Río de Janeiro. Las ventas minoristas crecieron un 0,9% en enero frente a diciembre de 2017, informó el estatal Instituto Brasileño de Geografía y Estadística (IBGE).

Según los datos presentados por el IBGE, las ventas minoristas, uno de los motores de la economía brasileña, aumentaron en enero un 3,2% en comparación con igual mes de 2017, lo cual supone el décimo resultado seguido positivo en la comparación anual y el mejor resultado desde 2014.

En el acumulado de los últimos 12 meses, el comercio minorista brasileño creció un 2,5%, el mejor resultado desde noviembre de 2014.

El profesor de economía de la Universidad del Estado de Río de Janeiro (UERJ), Armando Castello, explicó a Xinhua que "en los últimos 12 meses, todas las actividades minoristas muestran una recuperación, lo que significa que hay una recuperación de la economía brasileña, aunque todavía a un ritmo más lento del esperado".

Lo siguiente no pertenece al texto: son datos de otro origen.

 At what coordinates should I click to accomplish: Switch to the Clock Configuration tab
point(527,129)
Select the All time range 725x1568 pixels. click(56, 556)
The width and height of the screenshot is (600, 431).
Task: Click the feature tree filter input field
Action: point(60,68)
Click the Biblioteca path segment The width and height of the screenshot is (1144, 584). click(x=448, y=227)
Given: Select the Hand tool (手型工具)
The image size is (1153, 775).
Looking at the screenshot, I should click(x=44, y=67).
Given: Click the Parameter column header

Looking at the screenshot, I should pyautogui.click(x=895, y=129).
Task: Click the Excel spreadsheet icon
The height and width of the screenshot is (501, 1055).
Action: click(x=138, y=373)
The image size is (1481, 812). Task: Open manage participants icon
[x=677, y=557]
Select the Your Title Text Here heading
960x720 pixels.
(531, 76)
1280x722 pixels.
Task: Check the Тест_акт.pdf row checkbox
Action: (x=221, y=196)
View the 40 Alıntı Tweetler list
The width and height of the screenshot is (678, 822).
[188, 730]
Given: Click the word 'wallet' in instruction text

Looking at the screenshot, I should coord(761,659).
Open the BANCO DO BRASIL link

El aumento de las ventas minoristas en enero estuvo liderada por el sector de hipermercados, supermercados, productos alimentarios y bebidas, que subió un 2,3%, junto a los artículos de uso personal y doméstico (6,8%).

Los dos segmentos se recuperaron así de las caídas del 1,7% y 7,2% respectivamente en diciembre anterior.

Para Castello, el incremento de las ventas en los supermercados "muestra un aumento de la renta de las familias, principalmente la de las clases más bajas, que vuelven a comprar en los supermercados a medida que van dejando atrás los efectos de la crisis económica de los tres años anteriores".

En 2017, el comercio brasileño creció un 2% y puso fin a dos años seguidos de caída, gracias a las ventas de muebles y electrodomésticos, que aumentaron gracias a la caída de las tasas de interés, lo cual motivó un mayor consumo.

El comercio minorista brasileño fue uno de los sectores más afectados por la grave crisis económica que sufrió el país de 2015 a 2016, cuando el Producto Interno Bruto (PIB) se contrajo más de 7 puntos y provocó un aumento del desempleo y la consecuente caída del consumo familiar.